Former Giants TE Aaron Thomas dies at 86

Former Giants tight end Aaron Thomas died April 26 at his home in Corvallis, Oregon, after a long illness, the team announced Friday. He was 86.

Thomas became one of the most prolific tight ends in team history during his nine-year career.

He played 116 regular-season games for the Giants from 1962-70, and he remains 17th in franchise history with 254 receptions, 14th with 4,253 yards and tied with teammates Homer Jones and Del Shofner for sixth with 35 touchdown catches. Thomas also had two receptions in the 1963 NFL Championship Game.

He missed only seven games in his career due to injury.

"I ordered a highlight film from the NFL called, 'Aaron Thomas NFL.' It's on YouTube," Robb Thomas, Aaron's son, who played 10 years in the league as a wide receiver, told the team website. "I love watching that because it's so much fun to see all the old Giants players and be able to see some of the amazing things he did. He's almost like the early version of [Chiefs tight end] Travis Kelce. He was a tight end and flanker, but he really ran good routes and had a good feel about getting into open space."

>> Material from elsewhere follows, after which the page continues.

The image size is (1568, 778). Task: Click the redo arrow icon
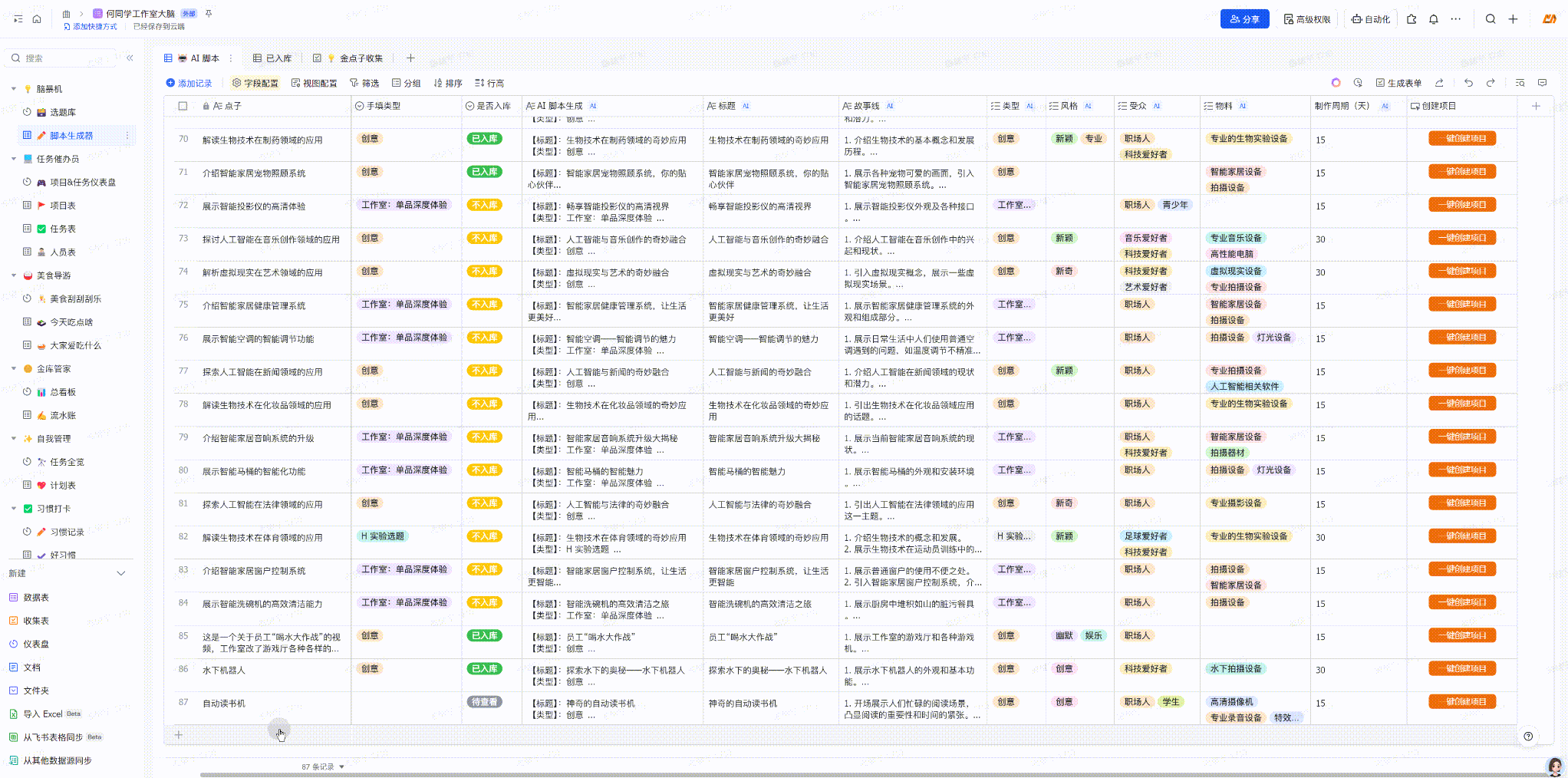pyautogui.click(x=1491, y=83)
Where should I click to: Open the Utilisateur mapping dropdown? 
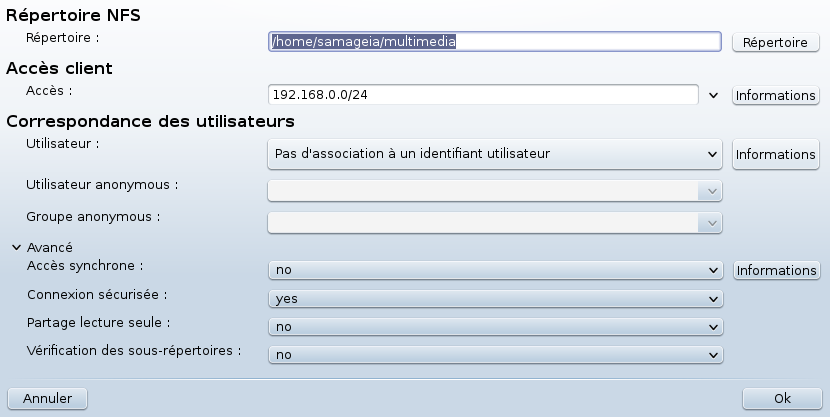[x=494, y=154]
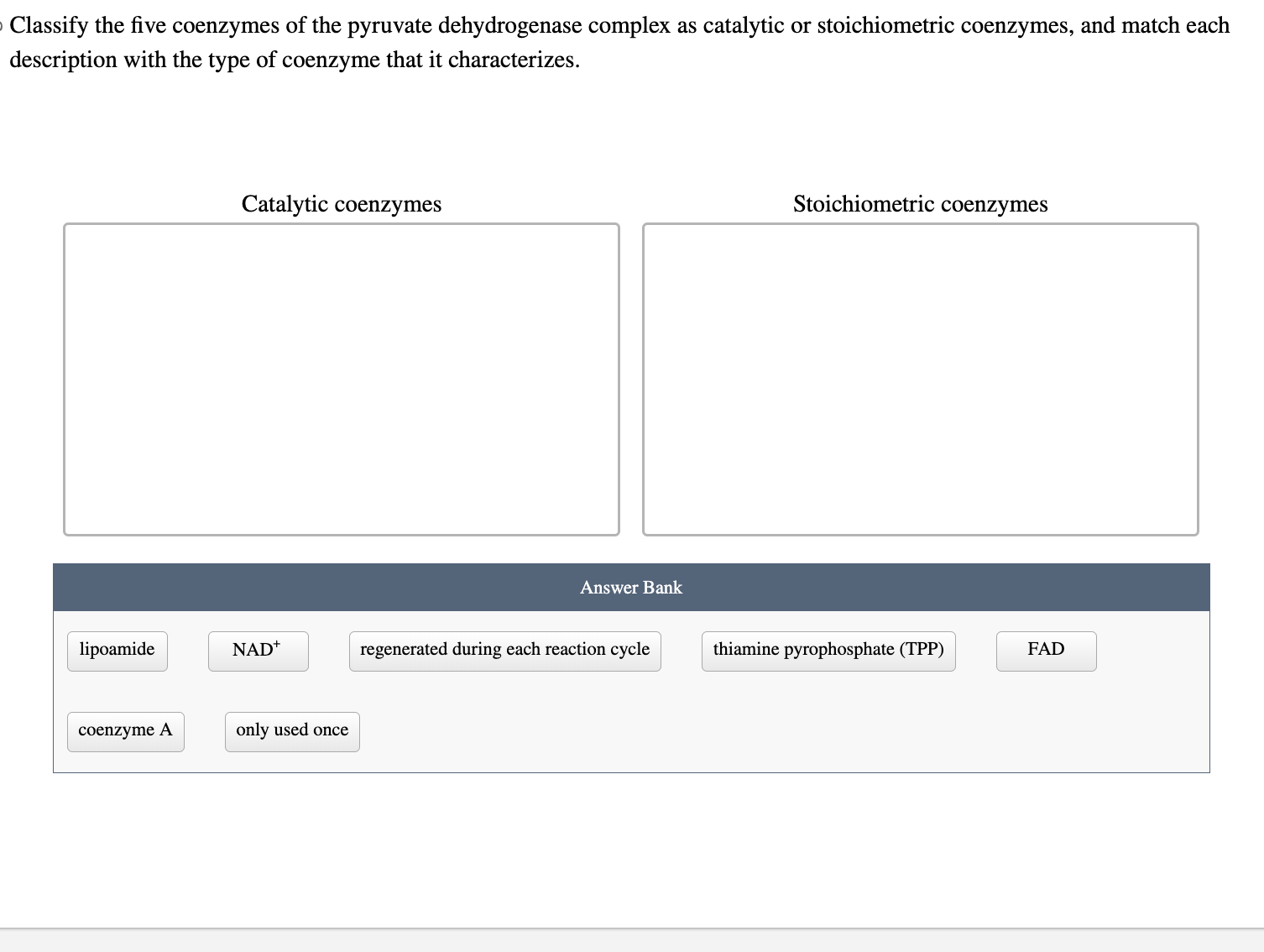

The 49ers selected Thomas in the fourth round of the NFL draft and the Dallas Texans took him in the 16th round of the AFL draft. He played the first two games of the 1962 season with San Francisco before Giants head coach Allie Sherman, who had coached Thomas in the Senior Bowl, traded for him.

Thomas, who retired following the 1970 season, became a stockbroker in Los Angeles before he and his father bought a restaurant/bar/bowling alley in Yreka, Calif., about 30 miles from his hometown of Weed. Thomas later moved to Oregon, where he was the head football coach at Klamath Falls High School for three years in the early 1980s. He then returned to Oregon State, where he was the assistant director of the Beaver Club from 1983-89.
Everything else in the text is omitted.